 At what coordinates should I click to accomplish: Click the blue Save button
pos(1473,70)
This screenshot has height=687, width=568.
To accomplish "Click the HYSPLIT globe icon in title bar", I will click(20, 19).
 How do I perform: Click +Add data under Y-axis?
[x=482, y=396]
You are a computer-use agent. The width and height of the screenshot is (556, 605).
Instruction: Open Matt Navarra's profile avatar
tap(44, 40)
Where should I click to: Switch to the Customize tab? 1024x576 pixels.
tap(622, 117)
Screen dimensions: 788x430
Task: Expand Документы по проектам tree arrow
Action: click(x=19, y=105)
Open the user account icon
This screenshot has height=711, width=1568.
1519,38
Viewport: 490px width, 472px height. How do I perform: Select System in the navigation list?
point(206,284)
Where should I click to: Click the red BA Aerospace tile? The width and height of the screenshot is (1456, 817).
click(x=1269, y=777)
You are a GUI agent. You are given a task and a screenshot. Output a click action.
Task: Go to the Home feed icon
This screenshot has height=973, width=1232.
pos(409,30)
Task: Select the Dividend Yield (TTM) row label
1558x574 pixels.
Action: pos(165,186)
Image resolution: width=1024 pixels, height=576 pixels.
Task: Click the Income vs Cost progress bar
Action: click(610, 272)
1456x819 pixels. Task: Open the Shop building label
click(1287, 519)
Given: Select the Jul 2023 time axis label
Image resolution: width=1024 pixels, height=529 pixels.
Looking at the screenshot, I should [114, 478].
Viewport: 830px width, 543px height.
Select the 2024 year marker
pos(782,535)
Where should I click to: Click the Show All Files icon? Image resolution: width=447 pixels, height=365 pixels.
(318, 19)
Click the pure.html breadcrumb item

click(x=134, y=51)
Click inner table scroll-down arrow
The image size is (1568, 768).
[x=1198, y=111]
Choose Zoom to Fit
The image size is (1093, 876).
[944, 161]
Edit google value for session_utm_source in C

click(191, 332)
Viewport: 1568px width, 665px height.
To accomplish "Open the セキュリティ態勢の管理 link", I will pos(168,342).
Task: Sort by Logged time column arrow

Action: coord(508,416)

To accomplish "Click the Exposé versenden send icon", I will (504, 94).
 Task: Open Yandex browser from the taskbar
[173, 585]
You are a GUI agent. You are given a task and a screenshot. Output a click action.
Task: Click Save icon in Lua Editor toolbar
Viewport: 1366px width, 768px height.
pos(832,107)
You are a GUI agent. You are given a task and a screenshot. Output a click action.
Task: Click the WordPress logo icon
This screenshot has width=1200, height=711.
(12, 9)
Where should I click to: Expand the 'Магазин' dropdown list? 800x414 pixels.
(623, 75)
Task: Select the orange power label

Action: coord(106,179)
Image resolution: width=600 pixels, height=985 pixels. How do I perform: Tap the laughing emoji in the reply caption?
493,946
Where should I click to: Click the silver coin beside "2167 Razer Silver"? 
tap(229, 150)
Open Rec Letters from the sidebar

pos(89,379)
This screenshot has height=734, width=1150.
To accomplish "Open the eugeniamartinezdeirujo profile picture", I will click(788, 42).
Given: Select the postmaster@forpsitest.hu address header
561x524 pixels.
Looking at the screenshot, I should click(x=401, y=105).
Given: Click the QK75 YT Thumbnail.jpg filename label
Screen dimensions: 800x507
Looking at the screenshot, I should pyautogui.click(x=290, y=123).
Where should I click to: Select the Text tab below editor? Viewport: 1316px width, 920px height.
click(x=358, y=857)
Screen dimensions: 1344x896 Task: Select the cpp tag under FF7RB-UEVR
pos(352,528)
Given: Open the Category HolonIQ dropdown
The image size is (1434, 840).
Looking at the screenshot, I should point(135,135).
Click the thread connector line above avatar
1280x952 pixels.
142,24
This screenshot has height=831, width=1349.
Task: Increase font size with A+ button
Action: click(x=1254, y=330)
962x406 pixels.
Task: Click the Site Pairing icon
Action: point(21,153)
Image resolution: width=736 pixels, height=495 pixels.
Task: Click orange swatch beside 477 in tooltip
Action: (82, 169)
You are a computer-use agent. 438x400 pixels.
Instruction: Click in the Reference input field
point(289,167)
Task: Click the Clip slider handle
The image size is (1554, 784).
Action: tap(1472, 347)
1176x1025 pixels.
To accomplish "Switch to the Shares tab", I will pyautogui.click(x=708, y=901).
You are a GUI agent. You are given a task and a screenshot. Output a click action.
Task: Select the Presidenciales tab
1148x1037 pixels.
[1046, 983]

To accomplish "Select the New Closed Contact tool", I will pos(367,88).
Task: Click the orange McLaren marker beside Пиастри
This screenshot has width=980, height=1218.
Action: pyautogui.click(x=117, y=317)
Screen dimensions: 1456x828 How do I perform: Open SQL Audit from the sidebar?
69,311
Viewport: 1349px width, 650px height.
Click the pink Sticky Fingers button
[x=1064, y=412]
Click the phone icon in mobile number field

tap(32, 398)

════════

(Stated exercise): Could you render the lines above as a JSON list of strings, one string per line with blank lines dropped, starting with the line containing "Click the thread connector line above avatar" and running through the end of the records?

(Result for this task):
[
  "Click the thread connector line above avatar",
  "1280x952 pixels.",
  "142,24",
  "This screenshot has height=831, width=1349.",
  "Task: Increase font size with A+ button",
  "Action: click(x=1254, y=330)",
  "962x406 pixels.",
  "Task: Click the Site Pairing icon",
  "Action: point(21,153)",
  "Image resolution: width=736 pixels, height=495 pixels.",
  "Task: Click orange swatch beside 477 in tooltip",
  "Action: (82, 169)",
  "You are a computer-use agent. 438x400 pixels.",
  "Instruction: Click in the Reference input field",
  "point(289,167)",
  "Task: Click the Clip slider handle",
  "The image size is (1554, 784).",
  "Action: tap(1472, 347)",
  "1176x1025 pixels.",
  "To accomplish \"Switch to the Shares tab\", I will pyautogui.click(x=708, y=901).",
  "You are a GUI agent. You are given a task and a screenshot. Output a click action.",
  "Task: Select the Presidenciales tab",
  "1148x1037 pixels.",
  "[1046, 983]",
  "To accomplish \"Select the New Closed Contact tool\", I will pos(367,88).",
  "Task: Click the orange McLaren marker beside Пиастри",
  "This screenshot has width=980, height=1218.",
  "Action: pyautogui.click(x=117, y=317)",
  "Screen dimensions: 1456x828 How do I perform: Open SQL Audit from the sidebar?",
  "69,311",
  "Viewport: 1349px width, 650px height.",
  "Click the pink Sticky Fingers button",
  "[x=1064, y=412]",
  "Click the phone icon in mobile number field",
  "tap(32, 398)"
]